> **Request 1**: Rewrite the regulatory excerpt on truck size and weight from "Paragraphs (c) (1)" up to and including "grandfathered semitrailer lengths.", swapping "prohibition" for "restriction".
> **Request 2**: In the regulatory excerpt on truck size and weight, on what date are grandfathered weight limits vested?

> **Source excerpt**:

################

Grandfathered Semitrailer Lengths
Regulations in 23 CFR 658.13(b)(3) read as follows:
Except as noted in paragraphs (c)(1) and (2) of this section, no
State shall impose an overall length limitation on commercial vehicles
operating in truck tractor-semitrailer or truck tractor-
semitrailer-trailer combinations (emphasis added).
Paragraphs (c) (1) and (2) relate to the requirement that States
must allow the use of grandfathered length semitrailers. The underlined
provision suggests that there is some exception to the prohibition
against an overall length on truck tractor-semitrailer and truck
tractor-semitrailer-trailer combinations depending on the grandfathered
length. It is deleted in order to clarify that the ban on overall
length limits has nothing to do with grandfathered semitrailer lengths.
Grandfathered Weight Limits
Some States have asked whether they would lose their maximum
grandfathered weight limits on the Interstate System by adopting lower
weight limits. No, they would not. Grandfathered weights are vested on
the date specified by Congress and are not affected by subsequent State
action. In order to clarify this, a sentence is added at the end of 23
CFR 658.17(i) reading as follows:
Grandfathered weight limits are vested on the date specified by
Congress and remain available to a State even if it chooses to adopt a
lower weight limit for some period of time.
The maximum cargo carrying length of commercial motor vehicles
under the ISTEA freeze is shown in appendix C to 23 CFR 658. The routes
for truck-trailer-trailer combinations in Utah are shown as ``Same as
the UT-TT2 combination with a cargo-carrying length greater than 85
feet'' (emphasis added). This fails to provide routing information for
truck-trailer-trailer combinations with a cargo-carrying length of less
than 85 feet. Information previously filed by the State shows that the
routing for truck-trailer-trailer combinations is the same in all cases
as for UT-TT2s (truck tractor and 2 trailing units). The text for
``Routes'' is revised to reflect this.

################

> **Record list**:
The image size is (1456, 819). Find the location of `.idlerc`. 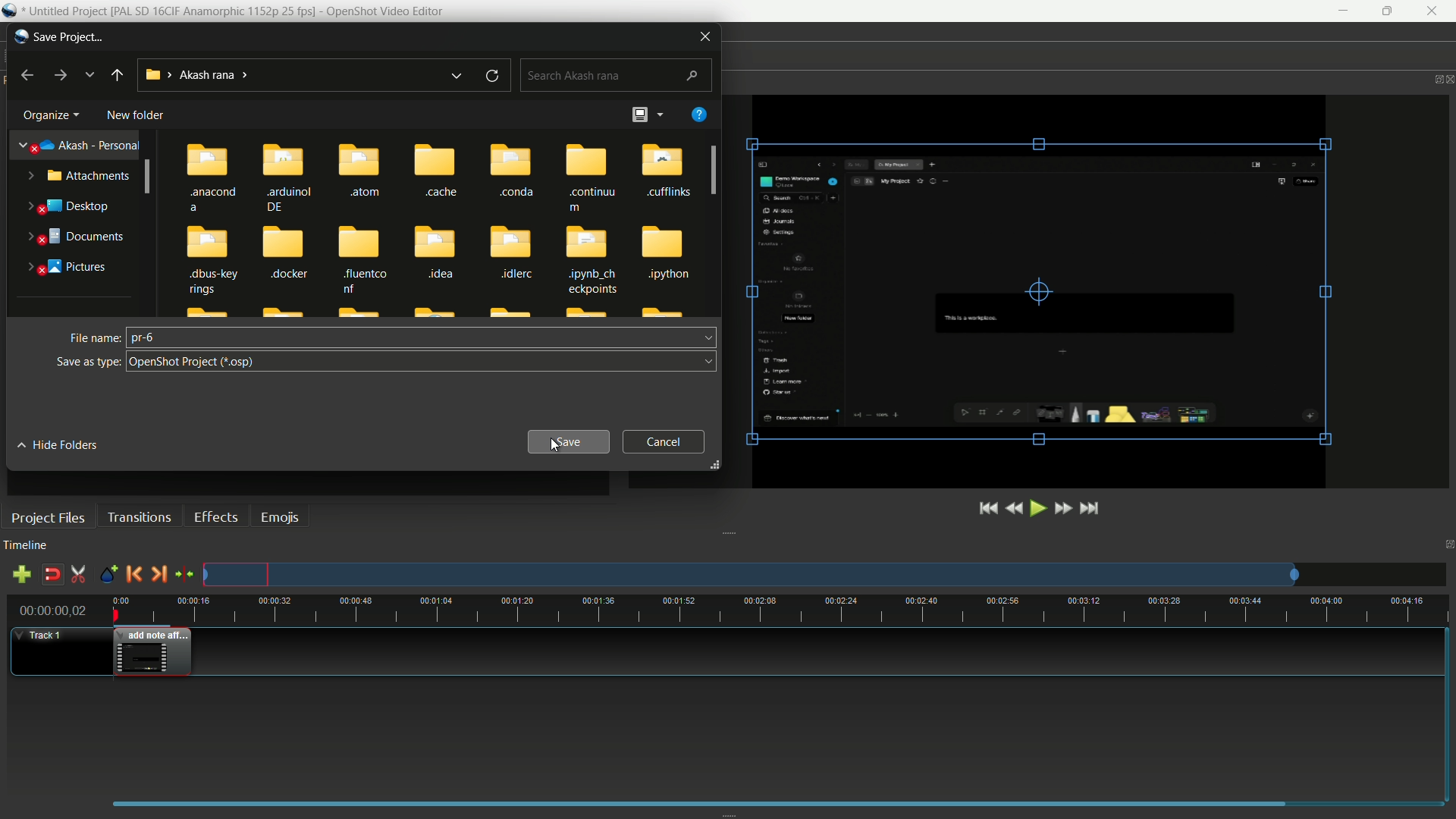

################

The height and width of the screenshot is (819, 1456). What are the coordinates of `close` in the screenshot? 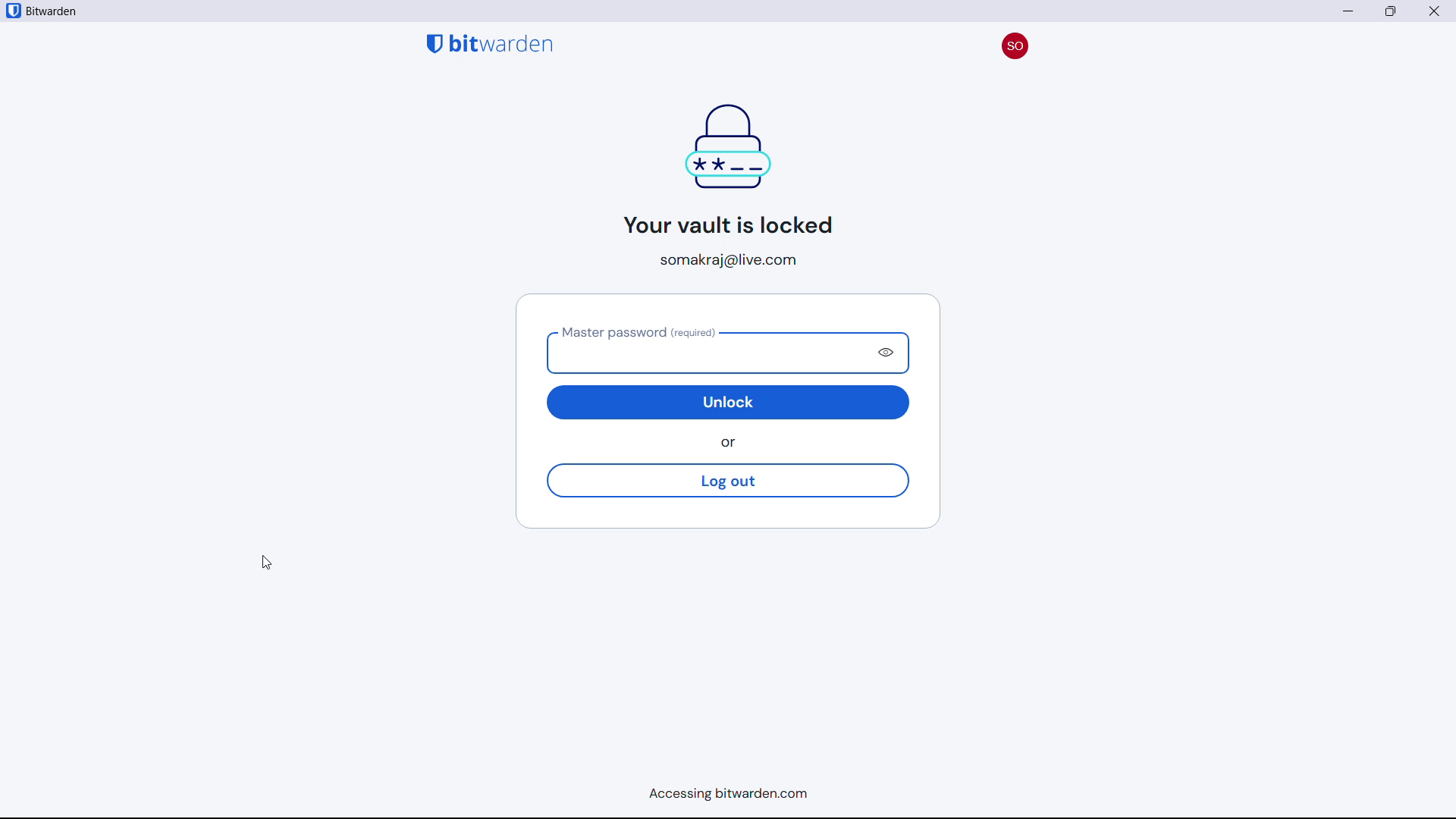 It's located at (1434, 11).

################

> **Final result 1**:
Paragraphs (c) (1) and (2) relate to the requirement that States
must allow the use of grandfathered length semitrailers. The underlined
provision suggests that there is some exception to the restriction
against an overall length on truck tractor-semitrailer and truck
tractor-semitrailer-trailer combinations depending on the grandfathered
length. It is deleted in order to clarify that the ban on overall
length limits has nothing to do with grandfathered semitrailer lengths.

> **Final result 2**: On the date specified by Congress.